◆ What is expected: Every line below is to be copied exactly, with the pictures left out.

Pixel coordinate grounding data
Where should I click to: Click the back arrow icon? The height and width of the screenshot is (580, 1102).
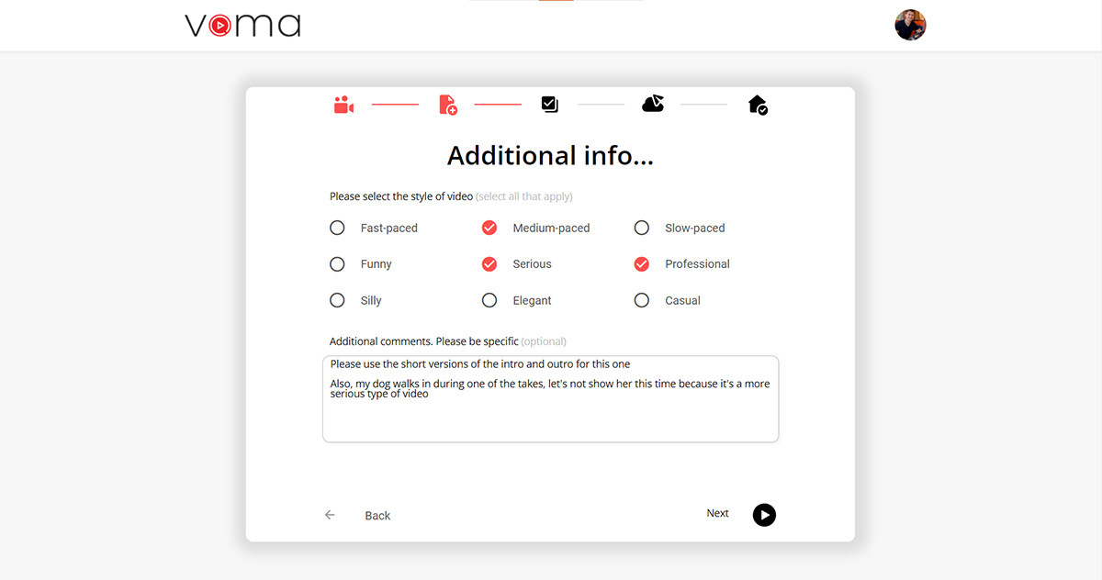[x=330, y=516]
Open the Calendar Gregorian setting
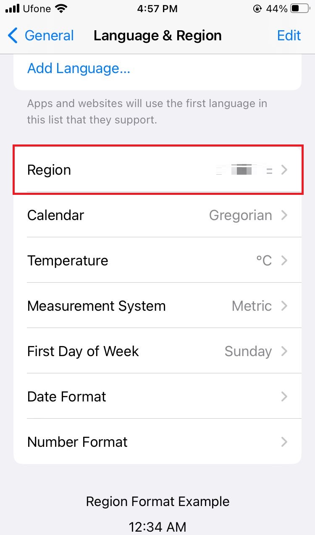 [158, 215]
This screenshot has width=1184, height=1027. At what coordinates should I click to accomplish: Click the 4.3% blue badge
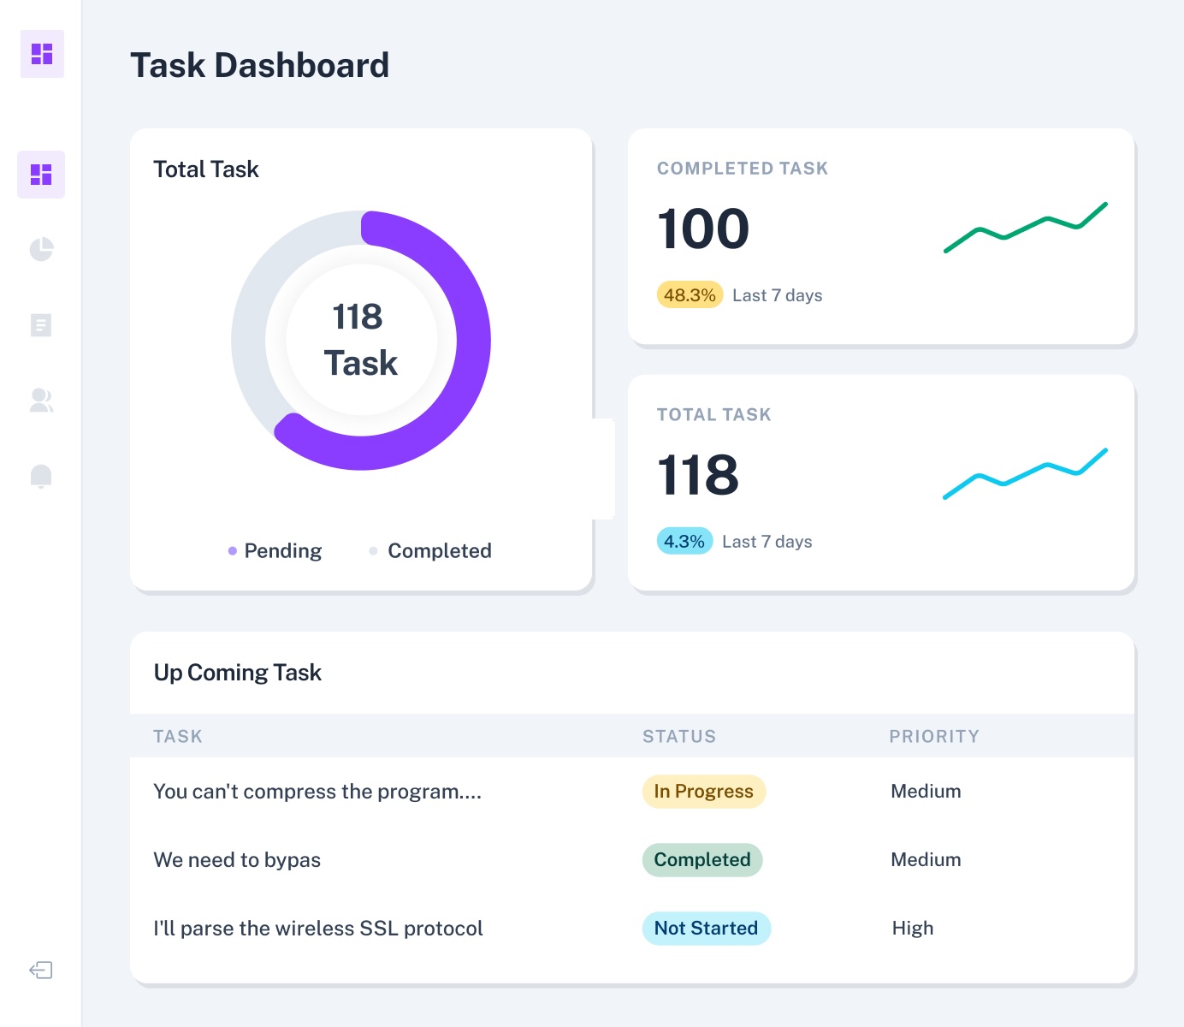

◆ Problem solution:
Where should I click to: Click the back arrow icon? The height and width of the screenshot is (580, 1102).
[x=330, y=516]
Open the Calendar Gregorian setting
 [158, 215]
This screenshot has width=1184, height=1027. At what coordinates should I click to accomplish: Click the 4.3% blue badge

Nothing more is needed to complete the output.